The Board found sufficient reason to terminate Merrifield’s employment with the Department. As the record demonstrates, Merrifield violated certain departmental rules of conduct when he chose to have a close personal association with a convicted felon and again when he lied to his supervisor and later to investigators about the status of that relationship. The Board determined the operations and integrity of the Department would be adversely affected by Merrifield’s conduct and could reasonably have determined that this conduct reflects a significant shortcoming that renders Merrifield’s continued employment detrimental to the discipline and efficiency of the Department. See McHenry v. City of East St. Louis, 210 Ill. App. 3d 861, 869, 569 N.E.2d 259, 264 (1991) (upholding board’s discharge of police officer who allowed runaway to live with him because such conduct was detrimental to the department’s efficiency); DeGrazio v. Civil Service Comm’n, 31 Ill. 2d 482, 489, 202 N.E.2d 522, 526-27 (1964) (officer’s association with reputed criminal warranted discharge); Slayton v. Board of Fire & Police Commissioners, 102 Ill. App. 3d 335, 338-39, 430 N.E.2d 41, 43-44 (1981) (discharge justified where officer lied during police investigation). As this court noted, the Department’s officers must uphold its rules. Grames, 254 Ill. App. 3d at 205, 625 N.E.2d at 956. Based on the record in this case, the Board could reasonably have concluded that Merrifield’s association with Houston, coupled with his lies to departmental personnel, impair this interest.

Merrifield relies on Bell v. Civil Service Comm’n, 161 Ill. App. 3d 644, 515 N.E.2d 248 (1987), to support his contention that the Board’s order of discharge is arbitrary and capricious. In Bell, the court held the commission’s decision to discharge an employee who allegedly falsified reports was arbitrary, unreasonable, and unrelated to the needs of service. Bell, 161 Ill. App. 3d at 648-50, 515 N.E.2d at 251-52. The court found the employee’s errors were due to confusion and *531misunderstanding of newly introduced reporting methods and, as such, her conduct could not be deemed detrimental to the discipline and efficiency of the commission. Bell, 161 Ill. App. 3d at 649-50, 515 N.E.2d at 251. However, Bell is inapposite because the evidence in this case does not indicate Merrifield’s violations of the departmental rules were inadvertent. The record adequately demonstrates Merrifield knowingly maintained an ongoing relationship with a convicted felon and deliberately misstated the status of that relationship to fellow officers.

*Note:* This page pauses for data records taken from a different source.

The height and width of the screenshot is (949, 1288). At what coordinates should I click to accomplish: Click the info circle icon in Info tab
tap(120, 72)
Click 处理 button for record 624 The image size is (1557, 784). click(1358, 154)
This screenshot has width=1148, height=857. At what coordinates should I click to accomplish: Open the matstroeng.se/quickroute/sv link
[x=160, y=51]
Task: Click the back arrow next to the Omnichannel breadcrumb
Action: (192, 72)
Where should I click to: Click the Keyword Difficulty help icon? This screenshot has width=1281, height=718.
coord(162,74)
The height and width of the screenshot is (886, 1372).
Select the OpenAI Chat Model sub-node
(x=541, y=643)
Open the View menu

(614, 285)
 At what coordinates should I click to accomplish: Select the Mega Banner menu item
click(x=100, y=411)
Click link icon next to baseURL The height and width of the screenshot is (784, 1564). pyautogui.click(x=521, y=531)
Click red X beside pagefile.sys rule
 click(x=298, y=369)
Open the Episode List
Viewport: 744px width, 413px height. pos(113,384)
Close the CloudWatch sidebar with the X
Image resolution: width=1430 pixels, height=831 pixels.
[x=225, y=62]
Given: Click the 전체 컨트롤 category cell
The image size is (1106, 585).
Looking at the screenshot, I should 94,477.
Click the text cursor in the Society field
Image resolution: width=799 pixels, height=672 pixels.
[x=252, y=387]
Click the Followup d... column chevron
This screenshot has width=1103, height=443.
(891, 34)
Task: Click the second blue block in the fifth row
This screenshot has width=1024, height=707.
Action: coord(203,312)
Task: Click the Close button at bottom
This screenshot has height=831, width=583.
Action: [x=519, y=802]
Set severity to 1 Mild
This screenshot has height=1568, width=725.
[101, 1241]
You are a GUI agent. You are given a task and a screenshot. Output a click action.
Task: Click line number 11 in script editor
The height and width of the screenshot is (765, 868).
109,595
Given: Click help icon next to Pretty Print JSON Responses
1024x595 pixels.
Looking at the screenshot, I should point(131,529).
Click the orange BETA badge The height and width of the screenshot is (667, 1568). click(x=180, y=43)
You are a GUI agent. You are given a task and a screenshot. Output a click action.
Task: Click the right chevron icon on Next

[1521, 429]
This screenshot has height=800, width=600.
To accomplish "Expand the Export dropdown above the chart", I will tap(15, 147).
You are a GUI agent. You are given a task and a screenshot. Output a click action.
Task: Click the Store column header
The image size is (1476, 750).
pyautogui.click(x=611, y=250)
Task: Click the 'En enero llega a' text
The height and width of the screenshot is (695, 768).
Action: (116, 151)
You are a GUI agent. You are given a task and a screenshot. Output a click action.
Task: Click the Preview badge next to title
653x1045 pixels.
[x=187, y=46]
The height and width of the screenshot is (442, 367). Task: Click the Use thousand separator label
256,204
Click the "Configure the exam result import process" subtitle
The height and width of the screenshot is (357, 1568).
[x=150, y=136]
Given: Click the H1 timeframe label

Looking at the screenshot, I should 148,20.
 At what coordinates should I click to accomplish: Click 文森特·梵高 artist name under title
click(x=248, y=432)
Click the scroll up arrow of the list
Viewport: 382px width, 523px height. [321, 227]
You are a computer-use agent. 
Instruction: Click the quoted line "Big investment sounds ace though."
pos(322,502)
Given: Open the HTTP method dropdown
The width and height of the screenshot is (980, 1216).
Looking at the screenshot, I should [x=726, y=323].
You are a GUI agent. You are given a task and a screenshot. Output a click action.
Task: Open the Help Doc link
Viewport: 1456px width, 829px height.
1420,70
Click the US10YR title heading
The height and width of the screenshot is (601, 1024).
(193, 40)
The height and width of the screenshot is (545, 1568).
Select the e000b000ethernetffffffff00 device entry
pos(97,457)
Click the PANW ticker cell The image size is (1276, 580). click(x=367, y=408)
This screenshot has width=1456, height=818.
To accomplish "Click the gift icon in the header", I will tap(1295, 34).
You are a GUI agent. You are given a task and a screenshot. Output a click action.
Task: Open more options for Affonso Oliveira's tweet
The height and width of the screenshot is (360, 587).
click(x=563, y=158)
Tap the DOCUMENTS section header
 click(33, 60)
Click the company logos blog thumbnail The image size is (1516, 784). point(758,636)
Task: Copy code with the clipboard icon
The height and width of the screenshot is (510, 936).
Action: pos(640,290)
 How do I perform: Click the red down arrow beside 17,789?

The Board found sufficient "cause” exists to justify Merrifield’s discharge, and we cannot say its determination is arbitrary, unreasonable, or unrelated to the requirements of service. Because the record supports the Board’s decision, we conclude that the circuit court erred by reversing the Board’s decision.

III. CONCLUSION

For the reasons stated, we reverse the circuit court and reinstate the Board’s June 1996 decision.

Reversed; Board’s decision reinstated.

GARMAN, P.J., and KNECHT, J., concur.